§ Task statement: Determine the number of lines in the data below that contain the string "Alexander", and respond with that number alone.

§ Records to process:

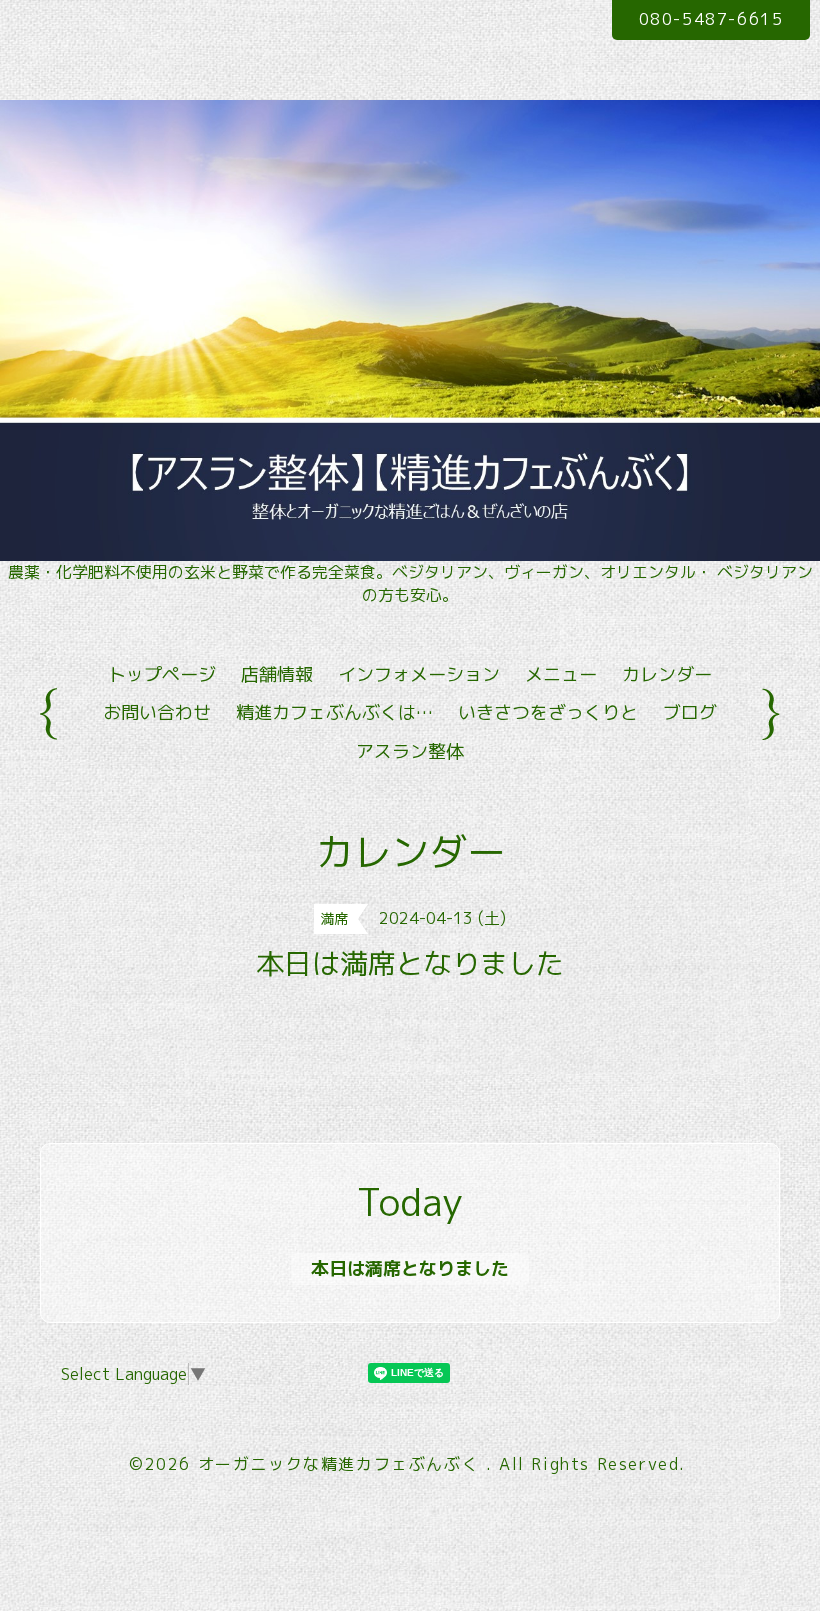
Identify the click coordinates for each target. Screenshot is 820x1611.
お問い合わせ (157, 712)
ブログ (690, 712)
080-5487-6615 (711, 19)
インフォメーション (419, 674)
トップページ (162, 674)
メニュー (561, 674)
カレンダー (667, 674)
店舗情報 (277, 674)
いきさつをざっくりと (548, 712)
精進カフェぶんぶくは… (334, 712)
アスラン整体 (410, 751)
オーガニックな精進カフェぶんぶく (342, 1464)
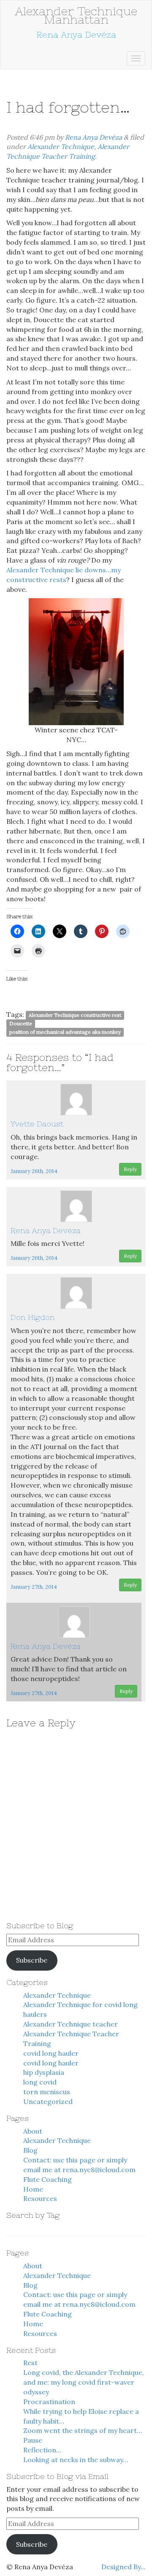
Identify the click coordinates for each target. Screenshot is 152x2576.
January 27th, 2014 (34, 1586)
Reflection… (42, 2450)
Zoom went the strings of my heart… (82, 2430)
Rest (30, 2362)
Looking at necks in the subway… (75, 2459)
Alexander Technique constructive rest (75, 1015)
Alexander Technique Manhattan (76, 15)
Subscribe (31, 1960)
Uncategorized (48, 2101)
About (32, 2131)
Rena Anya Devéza (93, 137)
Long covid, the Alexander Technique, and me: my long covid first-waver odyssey (83, 2382)
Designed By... (123, 2566)
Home (33, 2189)
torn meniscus (46, 2091)
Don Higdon (33, 1317)
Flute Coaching (47, 2179)
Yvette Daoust (37, 1123)
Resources (40, 2198)
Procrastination (49, 2401)
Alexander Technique (60, 146)
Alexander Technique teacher (70, 2024)
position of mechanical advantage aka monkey (65, 1032)
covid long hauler (51, 2053)
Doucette (20, 1023)
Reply (130, 1169)
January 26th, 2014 (34, 1171)
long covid (40, 2082)
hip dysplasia (43, 2072)
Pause (32, 2440)
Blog (30, 2150)
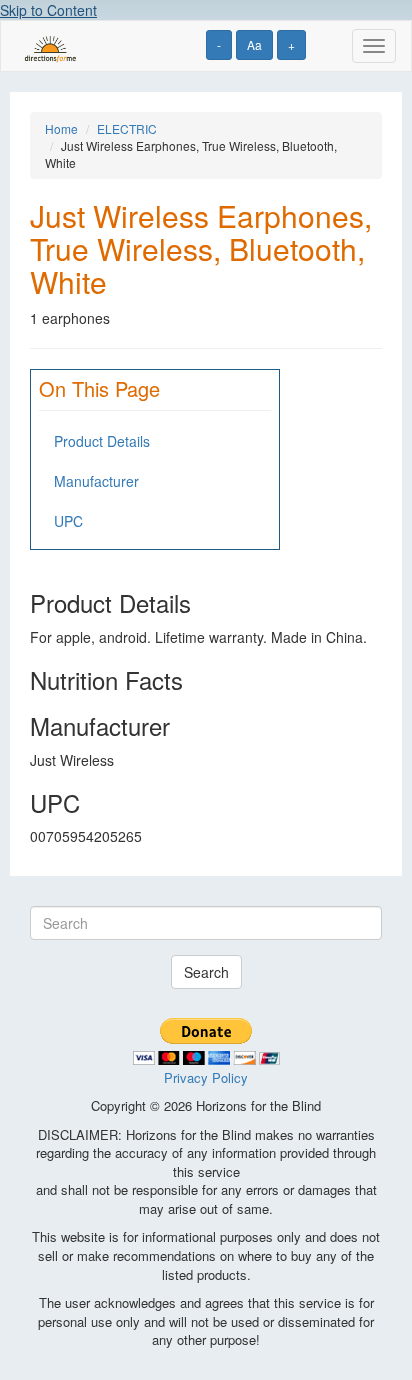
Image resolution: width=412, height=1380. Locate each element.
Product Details (102, 441)
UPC (68, 521)
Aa (254, 44)
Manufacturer (96, 481)
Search (206, 972)
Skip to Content (48, 10)
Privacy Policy (206, 1077)
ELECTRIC (127, 128)
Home (61, 128)
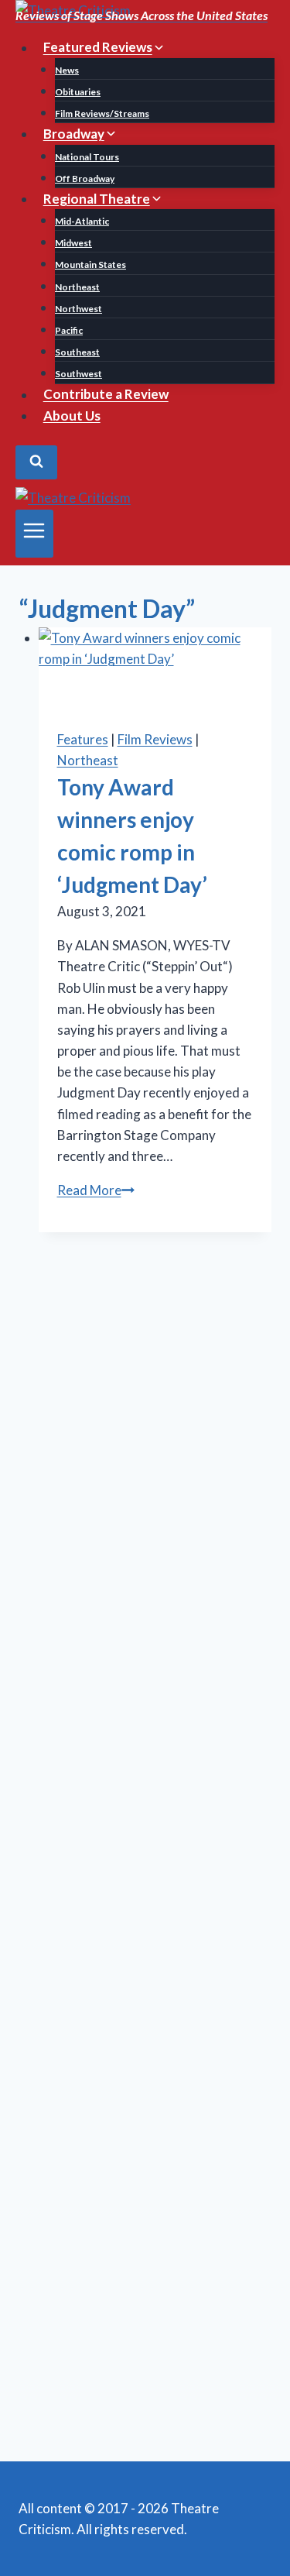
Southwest (78, 374)
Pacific (69, 330)
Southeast (77, 352)
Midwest (73, 243)
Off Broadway (84, 178)
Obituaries (78, 92)
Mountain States (90, 264)
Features (82, 739)
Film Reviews (155, 739)
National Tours (87, 157)
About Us (72, 415)
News (67, 70)
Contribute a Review (106, 394)
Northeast (77, 287)
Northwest (78, 308)
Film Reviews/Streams (102, 113)
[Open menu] (34, 534)
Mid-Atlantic (82, 221)
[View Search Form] (36, 462)
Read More (96, 1190)
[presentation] (155, 668)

§ Answer for the task: 5